Publication year: 2016


Aim: Audiology practice and service delivery vary considerably across and within countries. This may be as a result of individual, social, and economical factors. This presentation aims to provide an understanding of the service delivery model that exists in promoting access to hearing health in underserved contexts with particular emphasis on the community-based hearing rehabilitation (CBHR) model in low and middle income countries and eHealth in high income countries.

Methods: Prevalence estimates for disabling hearing impairment were reviewed and a number of national and international examples of initiatives to facilitate use of hearing healthcare services are provided. Service delivery models that aim to provide access to hearing health in underserved contexts are reviewed and discussed with particular emphasis on evidence-based practice (EBP).

Results: The incidence and prevalence of hearing impairment vary considerably across countries, with over 80% of those with disabling hearing impairment living in low- and middle-income countries (World Health Organization, 2015). At any age, disabling hearing impairment can have profound impact on interpersonal communication, psychosocial well-being, quality of life and economic independence (Olusanya et al., 2014). Various factors (e.g., individual, social, policymaking and service delivery aspects) may facilitate or hinder access to and the success of hearing health programs. There are unique challenges in low- and middle-income countries when compared to high income countries and vice versa. This presentation will discuss a few examples of service delivery models that aim to provide access to hearing health in underserved contexts. For low- and middle-income counties the discussion will be based on the work of non-profit and non-governmental organizations (NGOs): All Ears Cambodia; Audiology India (Manchaiah, 2016); and Ear Aid Nepal. All these organizations have adopted a CBHR model (World Health Organization, 2004, 2012).
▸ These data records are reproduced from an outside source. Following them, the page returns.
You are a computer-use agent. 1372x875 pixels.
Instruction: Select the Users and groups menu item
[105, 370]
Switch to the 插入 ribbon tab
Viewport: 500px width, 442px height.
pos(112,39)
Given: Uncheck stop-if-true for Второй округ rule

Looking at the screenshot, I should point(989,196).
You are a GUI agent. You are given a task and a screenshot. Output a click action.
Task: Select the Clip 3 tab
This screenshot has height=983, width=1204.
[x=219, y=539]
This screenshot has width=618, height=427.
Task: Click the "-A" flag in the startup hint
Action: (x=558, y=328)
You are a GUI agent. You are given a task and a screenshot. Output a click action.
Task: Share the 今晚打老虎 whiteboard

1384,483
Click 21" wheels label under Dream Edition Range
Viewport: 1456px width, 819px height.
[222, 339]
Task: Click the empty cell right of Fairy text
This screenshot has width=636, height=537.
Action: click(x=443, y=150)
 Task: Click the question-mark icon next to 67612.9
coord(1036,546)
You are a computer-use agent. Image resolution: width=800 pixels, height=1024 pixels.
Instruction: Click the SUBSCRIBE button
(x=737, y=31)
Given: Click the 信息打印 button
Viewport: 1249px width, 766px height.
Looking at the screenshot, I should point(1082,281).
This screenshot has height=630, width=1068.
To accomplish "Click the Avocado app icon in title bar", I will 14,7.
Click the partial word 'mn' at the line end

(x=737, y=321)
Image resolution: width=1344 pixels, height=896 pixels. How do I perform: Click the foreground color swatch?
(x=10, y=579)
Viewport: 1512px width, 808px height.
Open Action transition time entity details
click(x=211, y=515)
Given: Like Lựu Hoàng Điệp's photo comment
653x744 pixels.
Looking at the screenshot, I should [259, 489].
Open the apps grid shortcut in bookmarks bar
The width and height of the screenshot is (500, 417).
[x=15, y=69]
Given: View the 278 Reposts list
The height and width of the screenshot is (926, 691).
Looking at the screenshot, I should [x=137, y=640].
There is limited (or no) evidence base for the outcome of CBHR services in low- and middle-income countries, although anecdotal reports have been generally positive (McPherson, 2014). However, there are some good examples of measuring hearing health outcomes in a unique and more appropriate way for the context being served (Borg et al., 2012). For high income-countries the discussion will be based on eHealth initiatives in Finland, Sweden and the United Kingdom to provide services on specialist areas such as tinnitus and vestibular disorders (Beukes et al., 2015; Pyykkö et al., Submitted; Thorén et al., 2015). Even in the high-income countries there have been limited professionals offering specialist services, which has created a need. Although, there is a clear research evidence to demonstrate the effectiveness of such programs, much work remains to be done on how to integrate such initiatives into routine care so that they both supplement each other.

Conclusions: Raising awareness about hearing health issues globally and the rise in income of the middle class (in low- and middle-income countries) have resulted in higher need and demand for hearing health services across the globe. Hence, innovative service delivery models are necessary to meet these growing needs. Hearing health should to go beyond the clinic and a public health perspective is necessary in order to provide access to hearing health in underserved contexts. Moreover, particular emphasis should be placed on developing and adopting evidence-based service delivery models that demonstrate reasonable outcome for the hearing healthcare services offered in the underserved contexts.